Nous devions absolument l’écrire car elle reflète toutes nos inquiétudes. Les priorités actuelles du gouvernement sont celles du Covid-19. Comment combattre ce virus, quelles seront les évolutions du confinement… Ce sont les problématiques de l’urgence. Néanmoins, il faut absolument que le cri d’alarme de la profession soit entendu par les pouvoirs publics. Nous attendons tous de connaître les mesures qui vont être prises, notamment pour l’ensemble des corps de métiers qui sont impactés par cette crise sanitaire : artisans, restaurateurs, commerçants, etc.
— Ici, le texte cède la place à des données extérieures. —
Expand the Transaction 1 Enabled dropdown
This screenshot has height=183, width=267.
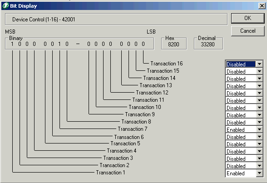tap(260, 173)
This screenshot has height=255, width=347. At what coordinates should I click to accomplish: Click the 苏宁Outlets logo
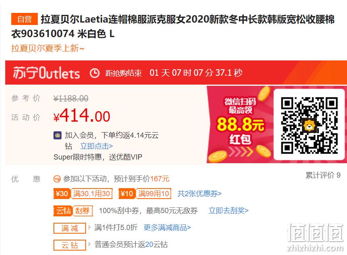[47, 73]
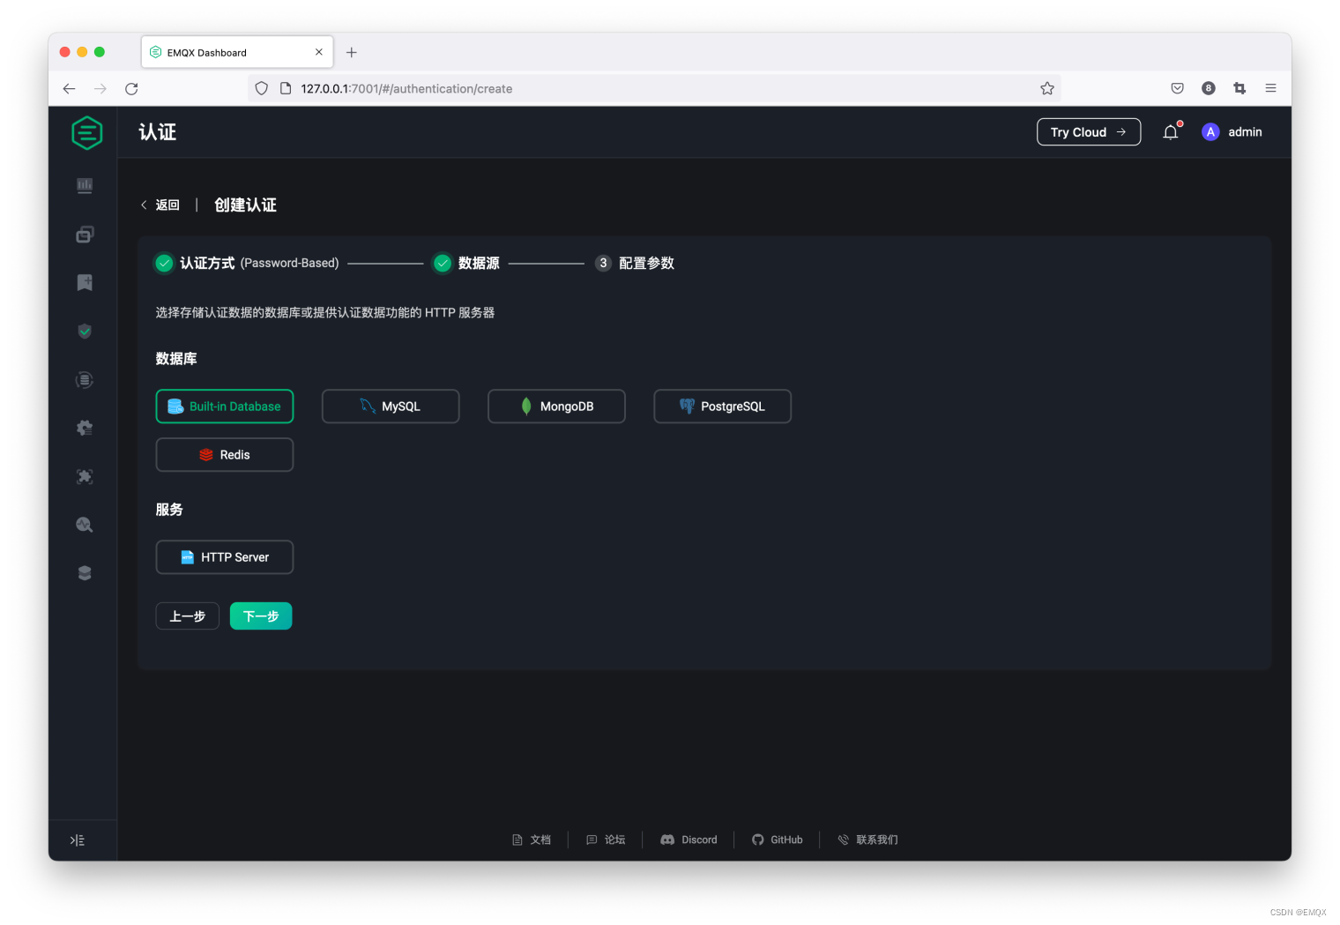The image size is (1340, 925).
Task: Open the Try Cloud button
Action: click(x=1088, y=131)
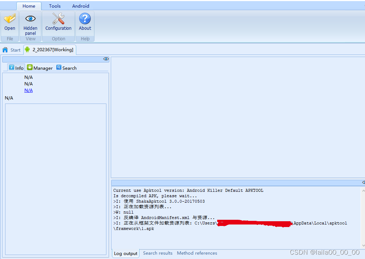Viewport: 365px width, 259px height.
Task: Click the home icon on the Start tab
Action: (5, 50)
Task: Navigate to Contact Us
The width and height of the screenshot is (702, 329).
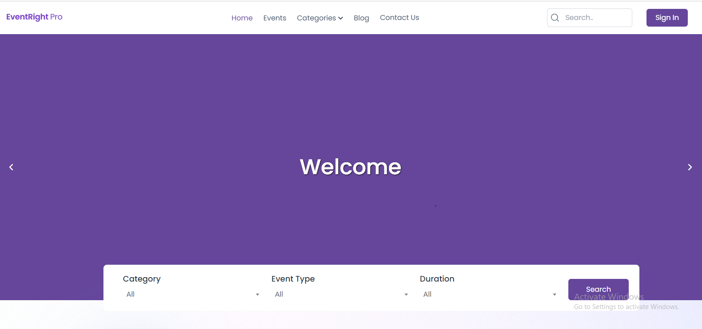Action: click(399, 18)
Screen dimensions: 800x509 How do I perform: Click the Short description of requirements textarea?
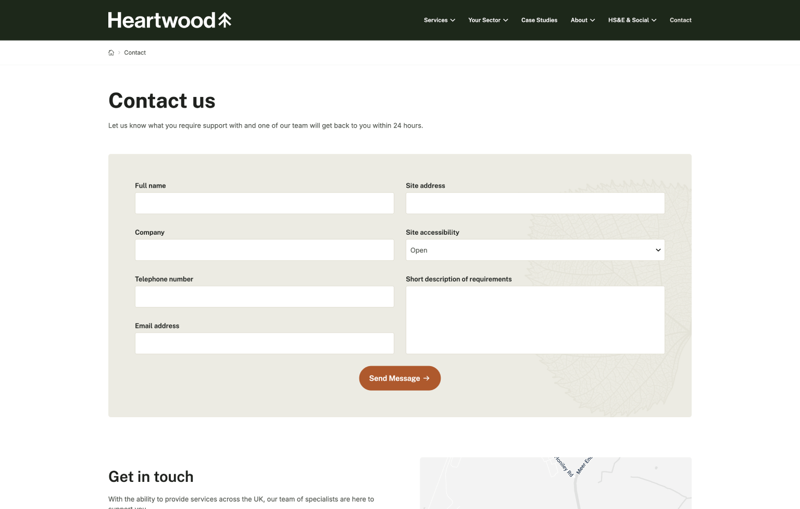pyautogui.click(x=535, y=319)
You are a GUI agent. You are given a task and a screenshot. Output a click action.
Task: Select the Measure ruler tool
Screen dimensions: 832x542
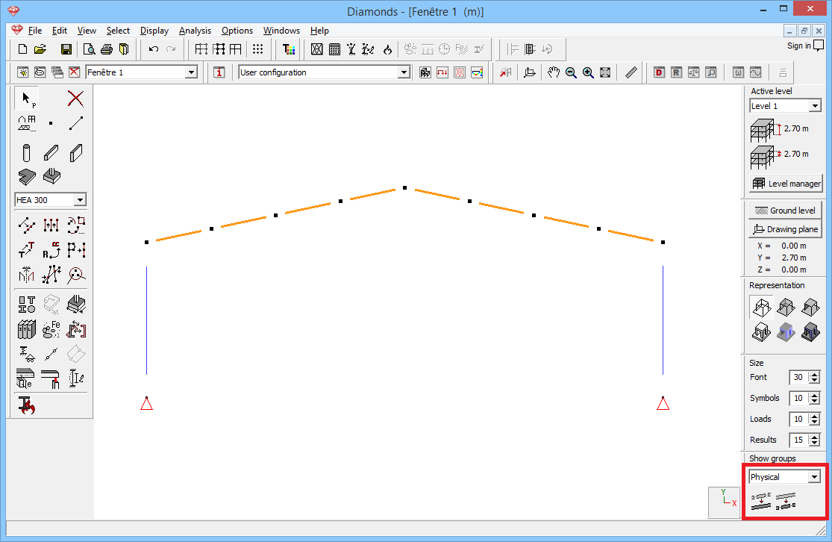[x=631, y=72]
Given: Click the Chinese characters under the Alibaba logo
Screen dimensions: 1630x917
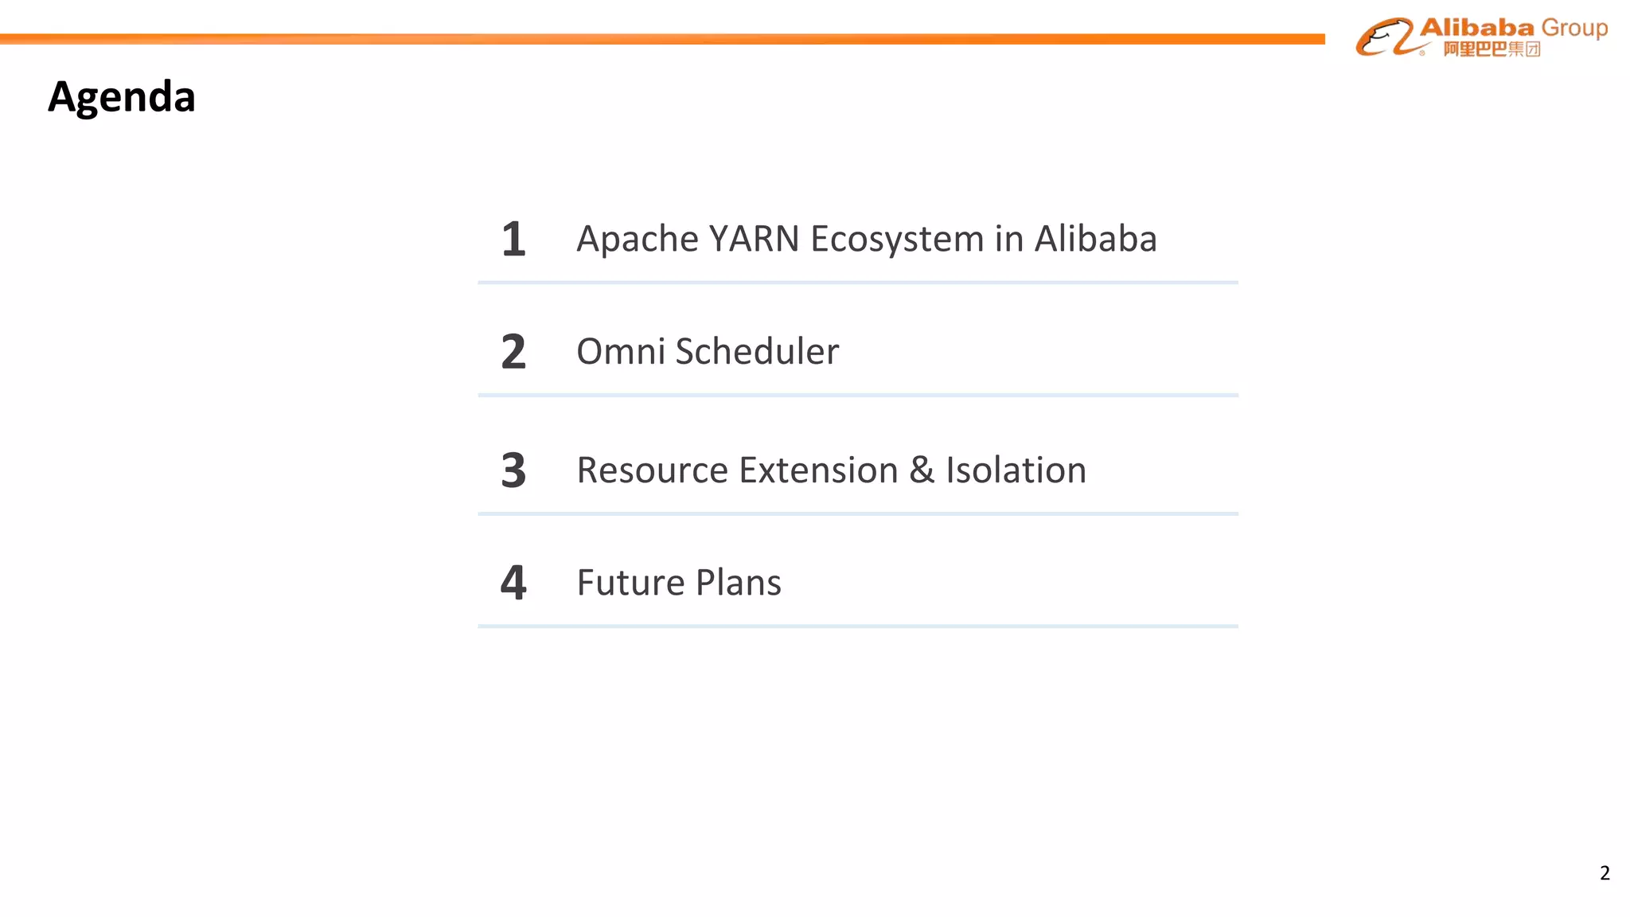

Mais disons-le, à l’heure actuelle nous n’avons pas forcément beaucoup entendu les mots « culture » ni « artistes ».
Ces annulations successives de productions nous ont tous amenés à nous interroger sur la situation des artistes…
… et comme le disaient mes collègues, notamment Ludovic Tézier dont vous avez publié la lettre ouverte, ce sont surtout les plus jeunes qui vont être fragilisés. Avec 23 ans de carrière, j’ai la chance de me sentir plus à l’abri que des artistes qui entament leur parcours professionnel.
Selon vous, dans cette crise, l’intermittence est davantage problématique pour les jeunes ?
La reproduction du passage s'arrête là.